Esempi di elettroencefalogrammi anormali
1. Epilessia
Le analisi elettroencefalografiche hanno contribuito in modo significato all’identificazione di molti dei fenomeni che accompagnano l’epilessia. Taluni esiti EEG sono strettamente connessi alla presenza di fatti epilettici e vengono osservati esclusivamente negli epilettici; altri sintomi vengono registrati anche in pazienti sofferenti di altri disturbi cerebrali. In relazione alla natura del disturbo si osservano nell’EEG i cosiddetti sistemi o complessi di onde a picco con una frequenza di 3 onde al secondo e un voltaggio, alto, di 250-400 microvolts, e picchi con frequenze comprese tra 10-20 onde, sempre ad alto voltaggio. Il quadro è accostabile alla sintomatologia dell’attacco epilettico. I modi e i mezzi per prevenire le variazioni brusche del potenziale elettrico sono in rapporto con la natura del male e con la regione encefalica che ne è responsabile. La caratteristica più comune è che la deviazione nel tracciato EEG che accompagna l’epilessia appare come una serie di onde di lunga durata o di improvvisi picchi.
Il periodo coincidente con l’attacco epilettico può essere differenziato dai periodi immediatamente precedente e successivo a causa del maggior voltaggio elettrico e a causa della differenza di forma.
2. Disturbi del rifornimento ematico
La natura delle deviazioni riscontrabili in un tracciato EEG dipende dall’entità dei disturbi dell’attività cerebrale.
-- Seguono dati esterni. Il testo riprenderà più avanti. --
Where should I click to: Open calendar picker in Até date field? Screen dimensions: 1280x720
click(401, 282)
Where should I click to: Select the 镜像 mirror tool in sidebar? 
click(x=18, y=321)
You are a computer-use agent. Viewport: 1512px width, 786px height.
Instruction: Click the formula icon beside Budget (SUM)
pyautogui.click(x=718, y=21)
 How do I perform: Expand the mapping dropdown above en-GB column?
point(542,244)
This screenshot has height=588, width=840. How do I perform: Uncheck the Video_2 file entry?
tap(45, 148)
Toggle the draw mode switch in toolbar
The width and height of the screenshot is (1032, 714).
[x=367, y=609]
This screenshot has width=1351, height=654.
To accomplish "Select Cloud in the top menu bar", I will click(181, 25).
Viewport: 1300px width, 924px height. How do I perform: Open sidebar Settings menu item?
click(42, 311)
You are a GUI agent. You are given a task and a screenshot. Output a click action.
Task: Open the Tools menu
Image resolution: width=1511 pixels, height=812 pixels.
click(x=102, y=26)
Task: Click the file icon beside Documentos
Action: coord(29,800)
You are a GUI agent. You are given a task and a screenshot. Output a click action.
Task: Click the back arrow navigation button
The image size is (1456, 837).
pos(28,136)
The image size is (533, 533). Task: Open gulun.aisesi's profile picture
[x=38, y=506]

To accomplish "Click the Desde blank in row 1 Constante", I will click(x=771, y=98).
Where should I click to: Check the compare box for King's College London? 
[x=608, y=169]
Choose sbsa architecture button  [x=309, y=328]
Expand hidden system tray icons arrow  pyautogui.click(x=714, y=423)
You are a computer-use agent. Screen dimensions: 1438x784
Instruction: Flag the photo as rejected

La presenza di carenze del rifornimento ematico al cervello porta quasi sempre alla distruzione di cellule nervose determinando la sospensione dell’attività di alcune zone. Un danno lieve, che provochi minimi disturbi all’attività cerebrale, determina la comparsa di onde a bassa frequenza, come le teta onde. Se la natura del danno è più grave il risultato è dato da onde lente o molto lente. Non è possibile quantificare le differenze a livello di vasi sanguigni cerebrali servendosi solo delle modificazioni del tracciato EEG. Comunque, qualunque siano le cause, il risultato del disturbo è quasi sempre rappresentato dalla distruzione di cellule cerebrali o di una zona limitata del tessuto nervoso.
3. Tumori al cervello
Il tumore non è di per sé causa di differenze del potenziale elettrico, poiché i tessuti tumorali non sono elettricamente attivi. La comparsa di modificazioni rispetto al normale tracciato EEG è anche il risultato di un differente lavoro delle cellule nervose circostanti, di solito provocato dalla pressione esercitata dalla massa tumorale sui tessuti cerebrali. Il che si può tradurre in un funzionamento meno adeguato che porta alla formazione di onde aventi una frequenza minima; è però anche possibile che la depolarizzazione delle cellule nervose cresca a causa dell’irritazione dei tessuti tumorali. È di grande importanza ai fini della localizzazione della massa tumorale il fatto che in essa si sviluppi una zona di attività elettrica nulla. Nelle zone immediatamente circostanti è facile riscontrare, a causa della pressione della massa stessa, una attività a bassa frequenza (frequenza delta). Più grave è il disturbo, e più diffuso, più bassa è la frequenza dell’attività delta. Se la malattia è meno grave, la frequenza riscontrabile è maggiore ed è possibile riscontrare localmente una attività teta. Il voltaggio delle onde è in un certo grado proporzionale al numero di cellule nervose coinvolte nella malattia cerebrale. La frequenza e il voltaggio possono anche aiutare a localizzare la malattia e a seguirne lo sviluppo, determinando anche l’entità del danno a livello tissutale. Un tumore con una zona elettricamente inattiva può essere circondato da un’area di emissione di delta onde a sua volta circondata da una zone ad emissione di teta onde.